The 'Bastilles for the Poor' were designed for the truly destitute. Nobody would go there voluntarily

Years of research later, her main conclusion about the Famine is contained in the book’s stark title: “The Potato Was Not the Problem”.  On the contrary, she suggests, that “innocent vegetable” provided a convenient distraction from the real causes of the disaster, which were almost entirely man-made.

READ MORE

On its own, Mayne Headen believes, the blight of 1845-6 would have meant a “minor famine” that could have been relived easily with no deaths. Instead, a series of deliberate political decisions, including the construction of the first 130 workhouses from 1840, turned minor misfortune into a catastrophe.

The workhouses were first introduced in England where, however harshly, they made some sense. England was fast industrialising, with high rates of “vagrancy”.  The workhouses solved the latter problem, while also helping ensure that those who could work had even more motivation to do so. The “Bastilles for the Poor” were designed for the truly destitute. Nobody would go there voluntarily.

No industry

But in most of Ireland, there was no industry. Employment was agricultural and seasonal. People were routinely out of work for seven months a year, many permanently on the brink of poverty.

Despite this, the government of Robert Peel went ahead with building workhouses here on the same model.  And as in England, they had to be paid for by the poor law rates.

This was the other sense in which Ireland could not support the new system.

Most people couldn’t pay rates, however small.  The burden instead devolved to landlords, many already under financial strain. They now faced the bill for these vastly expensive buildings that were going up anyway. But meanwhile, whether they liked it or not, they also now had a place for unviable tenants to go if evicted.

The logic was not lost. Mass evictions followed.

Corn laws

In the midst of all this, the British government repealed the corn laws: a system of tariffs that, since the end of the Napoleonic wars, had protected British wheat from cheap imports, especially American. There had been growing pressure to do this from urban England, but the crisis in Ireland was the excuse, even as repeal added to the flood of farm labourers there heading to the workhouse.

Then in 1846, the new British prime minister John Russell introduced what Mayne Headen calls “the most disastrous relief scheme ever devised by the ingenuity of man”.  The poor now had to break stones and build roads to nowhere in return for food.  They could have been working on the next harvest instead.  And in fact, there was no potato blight in “Black ’47”.  But only one sixth of the usual crop had been sown, so blight was academic.

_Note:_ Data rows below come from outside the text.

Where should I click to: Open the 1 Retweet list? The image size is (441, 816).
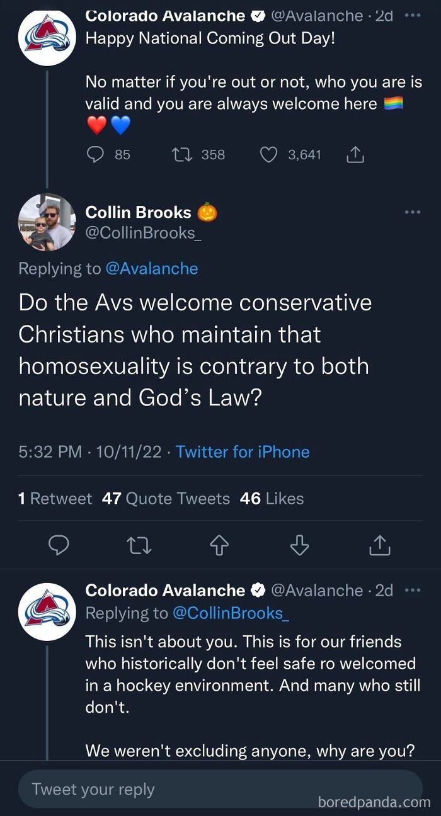point(55,499)
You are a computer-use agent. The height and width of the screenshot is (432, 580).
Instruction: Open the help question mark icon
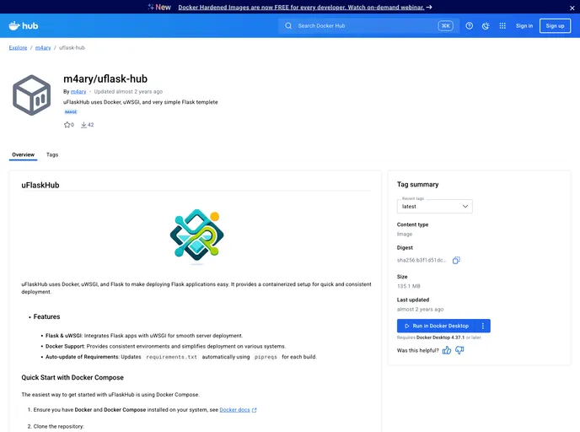(x=470, y=26)
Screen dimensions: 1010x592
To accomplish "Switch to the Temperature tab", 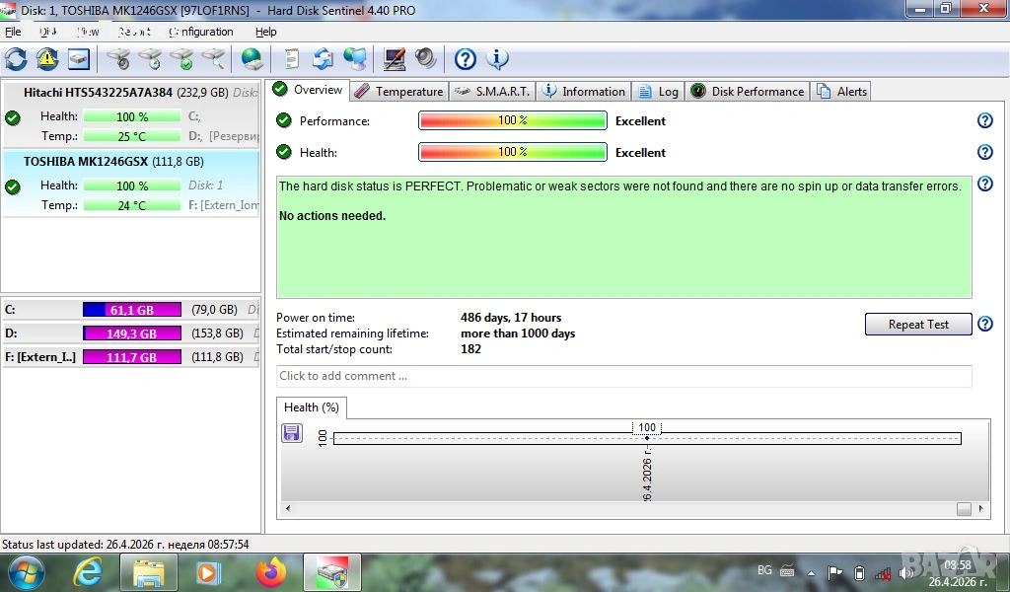I will pos(398,91).
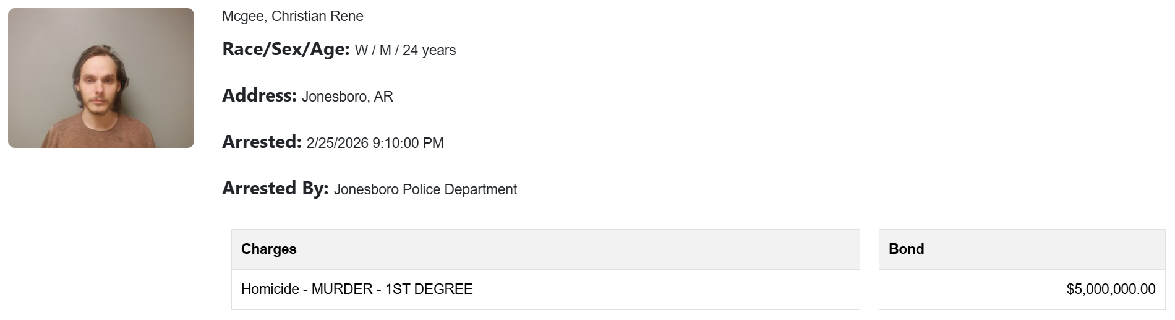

Calamitous as the various government decisions seem now, they were in accordance with the grim teachings of Thomas Malthus, the dominant economic guru of the age

In any case, Mayne Headen insists, it was “a gross exaggeration” to say, as Russell did, that five million Irish people were dependent on the potato. The MP Henry Grattan (son of the more famous one) said that in 1847, Ireland produced “twice as much grain as was sufficient to feed the Irish people”, but it was sent to London even as poorer quality corn was being imported for relief.

Calamitous as the various government decisions seem now, they were in accordance with the grim teachings of Thomas Malthus, the dominant economic guru of the age. But whether it was part of a deliberate social engineering project or not, the building of the workhouses has some striking parallels with more recent times.

One of the differences (so far) is that, back then, the debt was forgiven eventually.  In 1852, a new British government wrote off the £4.5 million owed for Ireland’s workhouses.

Thereafter, those giant buildings that haunted our grandparents’ generation were never again to be more than half full, until the Free State government abolished them in the 1920s.